Änderungsvorschläge, die in der dritten Lesung
eingebracht werden, müssen von einer Fraktion oder einem
Zwanzigstel der Abgeordneten unterzeichnet sein und dürfen
sich nur auf die Änderungen aus der zweiten Lesung beziehen.
Wird die Vorlage an einen Ausschuss verwiesen und schlägt
dieser Änderungen gegenüber der Fassung aus der zweiten
Lesung vor, so wird der Entwurf noch einmal in zweiter Lesung
behandelt. Nach Abschluss der dritten Beratung folgt die
Schlussabstimmung, und zwar sogleich, wenn die Vorlage nicht mehr
verändert wurde, oder mit dem nötigen zeitlichen Abstand,
bis eine übersichtliche Fassung vorliegt.
Um das Scheitern eines vom Bundestag beschlossenen
"zustimmungspflichtigen" Gesetzes mangels Zustimmung des
Bundesrates zu verhindern, kann das Parlament beschließen,
den Vermittlungsausschuss anzurufen. Dies muss von einer Fraktion
oder von einem Zwanzigstel der Mitglieder des Bundestages beantragt
werden. Soll auf Vorschlag des Vermittlungsausschusses das vom
Parlament beschlossene Gesetz geändert werden, so greift die
gesonderte Geschäftsordnung des Vermittlungsausschusses. Diese
sieht für den Bundestag vor, dass der Vermittlungsvorschlag
"alsbald" auf die Tagesordnung des Plenums zu setzen ist und
ausschließlich über ihn, also ohne etwaige
zusätzliche Anderungsvorschläge aus der Mitte des
Bundestages, abzustimmen ist. Bei Änderungen des Grundgesetzes
ist über jede Einzelheit des Vermittlungsvorschlages einzeln
und schließlich insgesamt Beschluss zu fassen.
Soll lediglich im Falle von "Einspruchsgesetzen" über einen
Einspruch der Länderkammer gegen ein vom Parlament
beschlossenes Gesetz abgestimmt werden, so sind die üblichen
Arten der offenen Abstimmung (Handzeichen, Aufstehen und
"Hammelsprung"), aber auch namentliche Abstimmung möglich. Der
Einspruch muss mit derselben Mehrheit zurückgewiesen werden,
mit der ihn der Bundesrat erhoben hat.
Der besonderen Aufmerksamkeit der Geschäftsordnung erfreuen
sich alle Vorlagen, die mit wesentlichen Finanzmittel zu tun haben.

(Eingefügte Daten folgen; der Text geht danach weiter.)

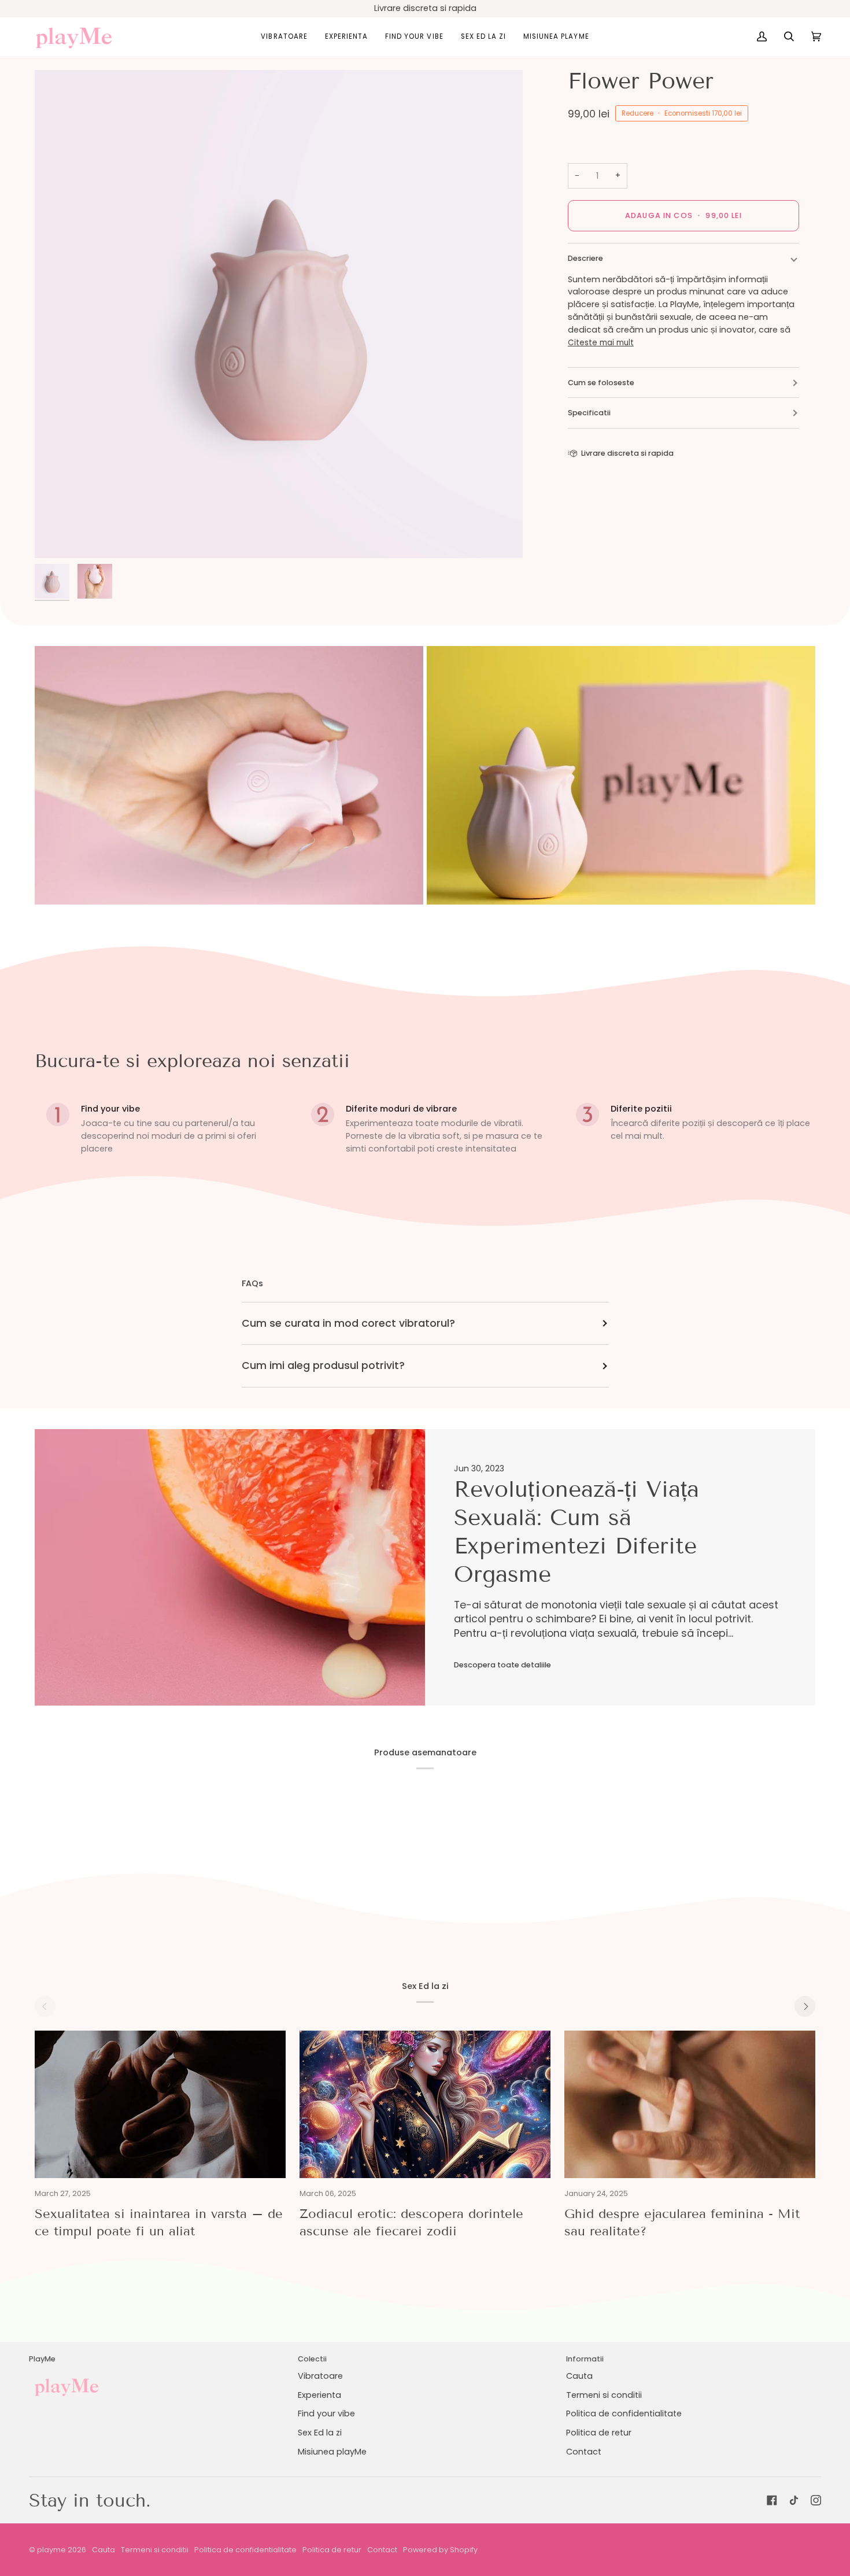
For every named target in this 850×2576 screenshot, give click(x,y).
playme (51, 2550)
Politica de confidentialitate (624, 2413)
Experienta (319, 2395)
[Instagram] (816, 2500)
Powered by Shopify (440, 2550)
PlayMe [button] (42, 2359)
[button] (284, 36)
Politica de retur (598, 2432)
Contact (583, 2451)
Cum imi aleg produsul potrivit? (323, 1365)
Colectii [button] (312, 2359)
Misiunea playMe (332, 2451)
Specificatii (589, 413)
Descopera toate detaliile (502, 1665)
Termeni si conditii (604, 2395)
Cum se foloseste (601, 382)
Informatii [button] (585, 2359)
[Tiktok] (794, 2500)
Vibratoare (320, 2376)
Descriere (585, 258)
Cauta (579, 2376)
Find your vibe (326, 2413)
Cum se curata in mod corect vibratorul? (348, 1323)
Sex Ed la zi (320, 2432)
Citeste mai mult (601, 342)
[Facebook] (772, 2500)
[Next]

So regelt eine Vorschrift die rasche Behandlung jener Vorlagen der
Bundesregierung, die der wirtschaftlichen Stabilität dienen
sollen. Sie werden unmittelbar dem Haushaltsausschuss zugeleitet,
der sie innerhalb von vier Wochen zu beraten hat, ansonsten
berät das Plenum auf seiner nächsten Sitzung über
sie, ohne einen Ausschussbericht abzuwarten. Die
"Stabilitätsvorlagen" dürfen nur zum Zweck einer
Kürzung der Ausgaben geändert werden, eine Erhöhung
der Ausgaben ist nicht zulässig.
Auch bei den Haushaltsvorlagen (Haushaltsgesetz,
Nachtragshaushalte), welche die Bundesregierung ausnahmsweise dem
Bundesrat und dem Bundestag gleichzeitig zuleitet, und bei
kostenträchtigen "Finanzvorlagen" hat der Haushaltsausschuss
stets Vorrang. Dafür sichert ihm die Geschäftsordnung
ausreichende Zeiträume für seine Beratungen zu,
Säumigkeit aber bestraft sie durch Nichtbeachtung. Der
Haushaltsausschuss prüft alle Vorlagen auf die Vereinbarkeit
mit dem Haushaltsgesetz und die Haushaltsplanung und sucht nach
Möglichkeiten für die Deckung neuer Ausgaben. Findet er
keine Deckung, berät das Plenum erst gar nicht über den
Gesetzentwurf, sondern zunächst allein über die
Deckungsmöglichkeiten. Wird auch das Plenum nicht fündig,
so ist der Gesetzentwurf als unbezahlbar erledigt.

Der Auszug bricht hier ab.